One way of testing this is by using a test-retest method, where the same test is administered some after the initial test and the results compared.
However, this creates some problems and so many researchers prefer to measure internal consistency by including two versions of the same instrument within the same test. Our example of the English test might include two very similar questions about comma use, two about spelling and so on.
The basic principle is that the student should give the same answer to both - if they do not know how to use commas, they will get both questions wrong. A few nifty statistical manipulations will give the internal consistency reliability and allow the researcher to evaluate the reliability of the test.
There are three main techniques for measuring the internal consistency reliability, depending upon the degree, complexity and scope of the test.
They all check that the results and constructs measured by a test are correct, and the exact type used is dictated by subject, size of the data set and resources.
The split halves test for internal consistency reliability is the easiest type, and involves dividing a test into two halves.
For example, a questionnaire to measure extroversion could be divided into odd and even questions. The results from both halves are statistically analysed, and if there is weak correlation between the two, then there is a reliability problem with the test.
The division of the question into two sets must be random. Split halves testing was a popular way to measure reliability, because of its simplicity and speed.
However, in an age where computers can take over the laborious number crunching, scientists tend to use much more powerful tests.
The Kuder-Richardson test for internal consistency reliability is a more advanced, and slightly more complex, version of the split halves test.
In this version, the test works out the average correlation for all the possible split half combinations in a test. The Kuder-Richardson test also generates a correlation of between zero and one, with a more accurate result than the split halves test. The weakness of this approach, as with split-halves, is that the answer for each question must be a simple right or wrong answer, zero or one.
For multi-scale responses, sophisticated techniques are needed to measure internal consistency reliability.
The Cronbach's Alpha test not only averages the correlation between every possible combination of split halves, but it allows multi-level responses.
For example, a series of questions might ask the subjects to rate their response between one and five. Cronbach's Alpha gives a score of between zero and one, with 0.7 generally accepted as a sign of acceptable reliability.

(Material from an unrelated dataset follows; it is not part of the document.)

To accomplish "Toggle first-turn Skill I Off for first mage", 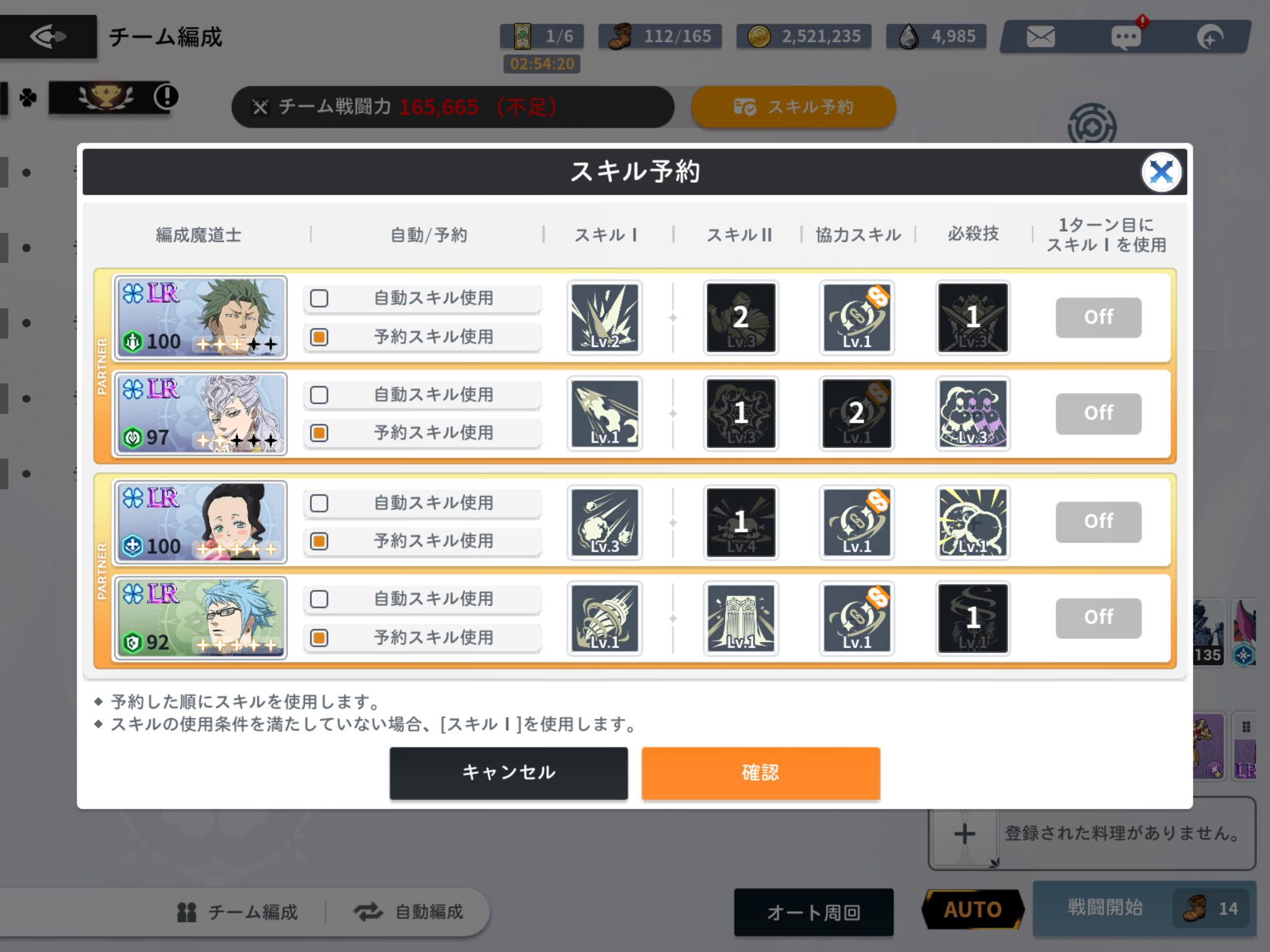I will click(x=1098, y=317).
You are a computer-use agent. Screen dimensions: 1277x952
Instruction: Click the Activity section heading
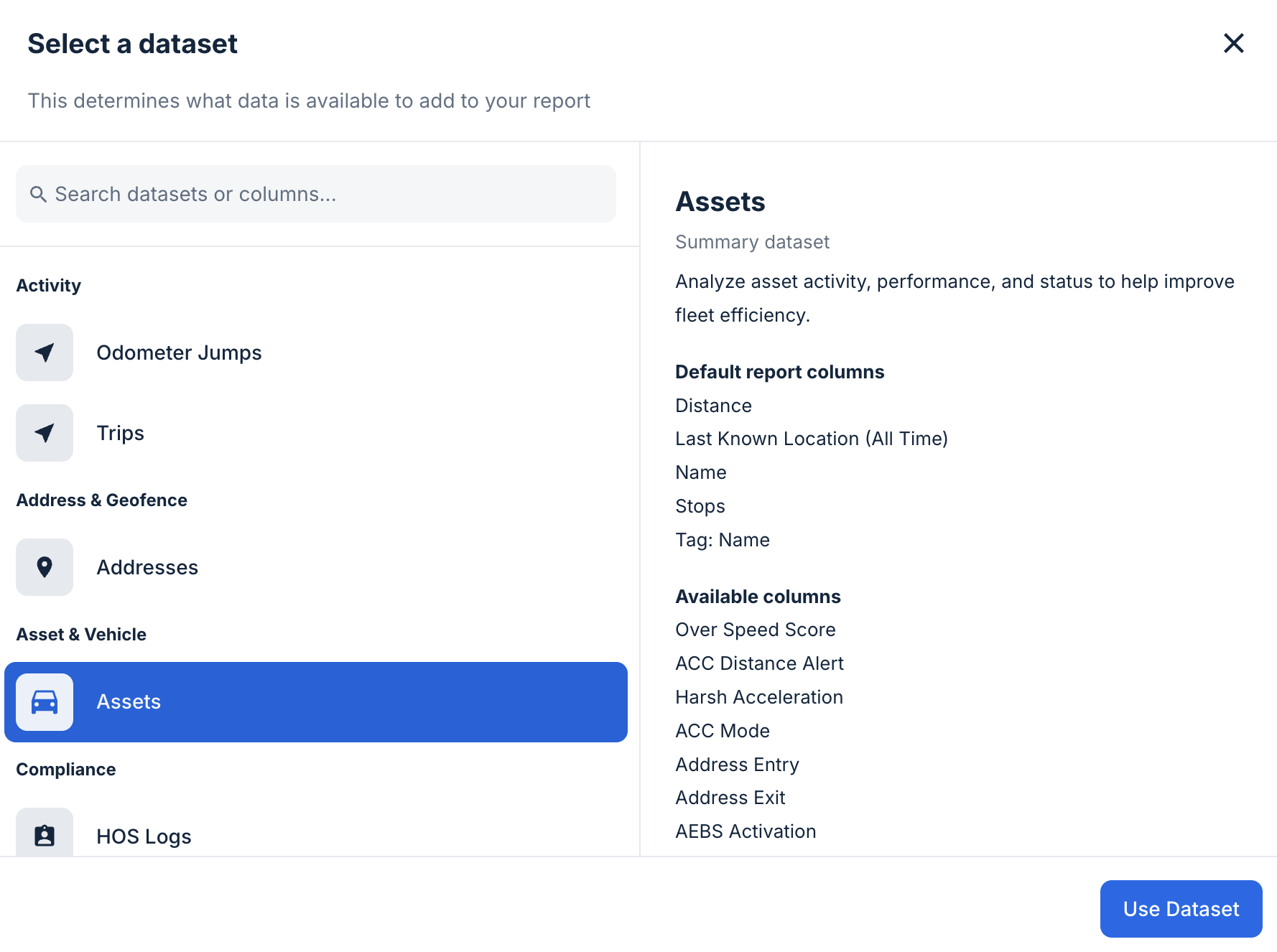(48, 285)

The test also takes into account both the size of the sample and the number of potential responses. A 40-question test with possible ratings of 1 - 5 is seen as having more accuracy than a ten-question test with three possible levels of response.
Of course, even with Cronbach's clever methodology, which makes calculation much simpler than crunching through every possible permutation, this is still a test best left to computers and statistics spreadsheet programmes.
Internal consistency reliability is a measure of how well a test addresses different constructs and delivers reliable scores. The test-retest method involves administering the same test, after a period of time, and comparing the results.
By contrast, measuring the internal consistency reliability involves measuring two different versions of the same item within the same test.